» Tekst
================================
Multinationals dirigeren tevens het onderwijs. Ze financieren leerstoelen en stellen studenten in staat om hun lesprogramma bij elkaar te ‘shoppen’ bij verschillende universiteiten. Ook de onderzoeksprogramma’s van de topinstituten, die in 2030 zijn uitgegroeid tot wereldwijde netwerken van kennisinstellingen, worden vanuit het bedrijfsleven bepaald en gekoppeld aan de eigen R&D-inspanningen.
Geel gevaar
Het lijkt een vredige, harmonieuze wereld, maar toch zijn er grote problemen. Zoals in elke samenleving zijn er mensen die bij geen enkel netwerk horen. Soms uit protest, soms omdat ze de sociale druk gewoon niet aankunnen.
Erger is dat Europa de hete adem van China in de nek voelt. Burgernetwerken kunnen het eigen bedrijfsleven leuk aansturen, maar met invloeden van buitenaf weten ze zich eigenlijk geen raad. Zeker niet wanneer het buitenland innovatiever is dan de eigen industrie, en dezelfde producten tegen een lagere prijs kan leveren. Het gevolg is dat de Europese economie steeds sterker wordt gedomineerd door de Chinezen. Waarbij het wel een beetje wrang is dat ze daar voornamelijk toe in staat zijn omdat burgers het in die contreien juist niet voor het zeggen hebben.
================================
» Opgaven
1. Schrijf alles uit de tekst van "Erger is dat" tot en met "het zeggen hebben." over, waarbij je "China" vervangt door "India".
2. Waaraan worden de onderzoeksprogramma's van de topinstituten volgens de tekst gekoppeld?
De regels hierna komen uit een andere bron.

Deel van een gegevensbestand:
================================
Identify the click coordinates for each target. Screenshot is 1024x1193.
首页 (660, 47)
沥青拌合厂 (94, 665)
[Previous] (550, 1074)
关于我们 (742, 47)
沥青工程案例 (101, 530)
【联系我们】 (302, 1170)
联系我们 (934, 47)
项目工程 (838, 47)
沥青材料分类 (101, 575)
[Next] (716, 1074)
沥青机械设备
================================
» Uitwerkingen per opgave
1.
Erger is dat Europa de hete adem van India in de nek voelt. Burgernetwerken kunnen het eigen bedrijfsleven leuk aansturen, maar met invloeden van buitenaf weten ze zich eigenlijk geen raad. Zeker niet wanneer het buitenland innovatiever is dan de eigen industrie, en dezelfde producten tegen een lagere prijs kan leveren. Het gevolg is dat de Europese economie steeds sterker wordt gedomineerd door de Chinezen. Waarbij het wel een beetje wrang is dat ze daar voornamelijk toe in staat zijn omdat burgers het in die contreien juist niet voor het zeggen hebben.

2. Aan de eigen R&D-inspanningen van het bedrijfsleven.